▶ _REQUIRED ACTION_
No line before the one containing "Screen dimensions: 1024x564" should appear; that line and all lines after it, through the end of the data, are to be set down exactly.

▶ _RECORDS TO USE_
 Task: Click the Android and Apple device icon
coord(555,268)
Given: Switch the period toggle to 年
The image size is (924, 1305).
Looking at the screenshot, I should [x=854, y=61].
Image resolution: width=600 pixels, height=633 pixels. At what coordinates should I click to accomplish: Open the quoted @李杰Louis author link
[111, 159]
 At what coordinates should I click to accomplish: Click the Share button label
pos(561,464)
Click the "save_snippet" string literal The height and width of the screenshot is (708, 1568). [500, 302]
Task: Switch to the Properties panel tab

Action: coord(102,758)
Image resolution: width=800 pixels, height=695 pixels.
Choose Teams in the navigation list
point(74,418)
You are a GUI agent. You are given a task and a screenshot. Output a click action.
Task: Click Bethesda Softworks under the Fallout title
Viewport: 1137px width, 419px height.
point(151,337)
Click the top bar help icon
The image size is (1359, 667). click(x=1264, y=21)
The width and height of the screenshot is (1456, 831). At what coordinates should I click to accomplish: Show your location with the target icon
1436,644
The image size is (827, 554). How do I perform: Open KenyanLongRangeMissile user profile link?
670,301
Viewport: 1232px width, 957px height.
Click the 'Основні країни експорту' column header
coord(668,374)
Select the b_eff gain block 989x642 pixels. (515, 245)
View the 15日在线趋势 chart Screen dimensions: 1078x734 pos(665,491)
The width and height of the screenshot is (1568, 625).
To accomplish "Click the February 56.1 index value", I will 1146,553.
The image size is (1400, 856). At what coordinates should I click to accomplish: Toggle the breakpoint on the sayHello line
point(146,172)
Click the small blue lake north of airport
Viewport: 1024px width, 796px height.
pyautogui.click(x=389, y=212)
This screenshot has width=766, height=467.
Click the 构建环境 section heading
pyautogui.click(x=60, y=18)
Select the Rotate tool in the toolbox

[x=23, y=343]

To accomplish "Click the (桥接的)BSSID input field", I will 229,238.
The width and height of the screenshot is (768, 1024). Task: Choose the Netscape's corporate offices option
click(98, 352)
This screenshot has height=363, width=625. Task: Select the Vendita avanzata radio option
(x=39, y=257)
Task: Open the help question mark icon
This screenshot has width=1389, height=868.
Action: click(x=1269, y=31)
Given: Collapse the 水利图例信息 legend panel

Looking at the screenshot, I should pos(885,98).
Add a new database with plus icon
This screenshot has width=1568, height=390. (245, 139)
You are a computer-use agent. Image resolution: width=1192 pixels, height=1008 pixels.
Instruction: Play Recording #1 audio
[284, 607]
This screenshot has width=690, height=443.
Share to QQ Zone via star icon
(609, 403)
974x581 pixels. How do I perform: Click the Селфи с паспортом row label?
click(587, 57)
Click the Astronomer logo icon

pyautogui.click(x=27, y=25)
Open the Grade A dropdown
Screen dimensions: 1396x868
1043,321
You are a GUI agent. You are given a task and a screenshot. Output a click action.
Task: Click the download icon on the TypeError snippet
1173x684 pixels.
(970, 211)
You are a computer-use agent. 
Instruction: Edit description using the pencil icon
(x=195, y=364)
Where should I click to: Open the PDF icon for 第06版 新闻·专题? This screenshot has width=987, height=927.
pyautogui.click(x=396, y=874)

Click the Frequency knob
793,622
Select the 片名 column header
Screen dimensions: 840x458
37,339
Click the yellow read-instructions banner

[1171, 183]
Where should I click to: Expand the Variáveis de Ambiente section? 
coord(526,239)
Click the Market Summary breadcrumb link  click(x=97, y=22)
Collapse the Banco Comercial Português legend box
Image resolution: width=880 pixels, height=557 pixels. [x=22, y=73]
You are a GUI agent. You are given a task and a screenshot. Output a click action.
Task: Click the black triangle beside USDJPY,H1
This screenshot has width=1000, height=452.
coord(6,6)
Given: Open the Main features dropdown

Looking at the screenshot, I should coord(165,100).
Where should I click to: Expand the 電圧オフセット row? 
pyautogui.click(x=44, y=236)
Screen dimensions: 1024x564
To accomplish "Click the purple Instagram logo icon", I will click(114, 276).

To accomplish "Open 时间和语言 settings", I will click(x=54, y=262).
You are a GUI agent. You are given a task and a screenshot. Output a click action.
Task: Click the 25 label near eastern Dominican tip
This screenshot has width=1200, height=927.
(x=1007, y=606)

▶ _RESPONSE TO THE TASK_
Screen dimensions: 1024x564
To accomplish "Click the purple Instagram logo icon", I will click(114, 276).

To accomplish "Open 时间和语言 settings", I will click(x=54, y=262).
You are a GUI agent. You are given a task and a screenshot. Output a click action.
Task: Click the 25 label near eastern Dominican tip
This screenshot has width=1200, height=927.
(x=1007, y=606)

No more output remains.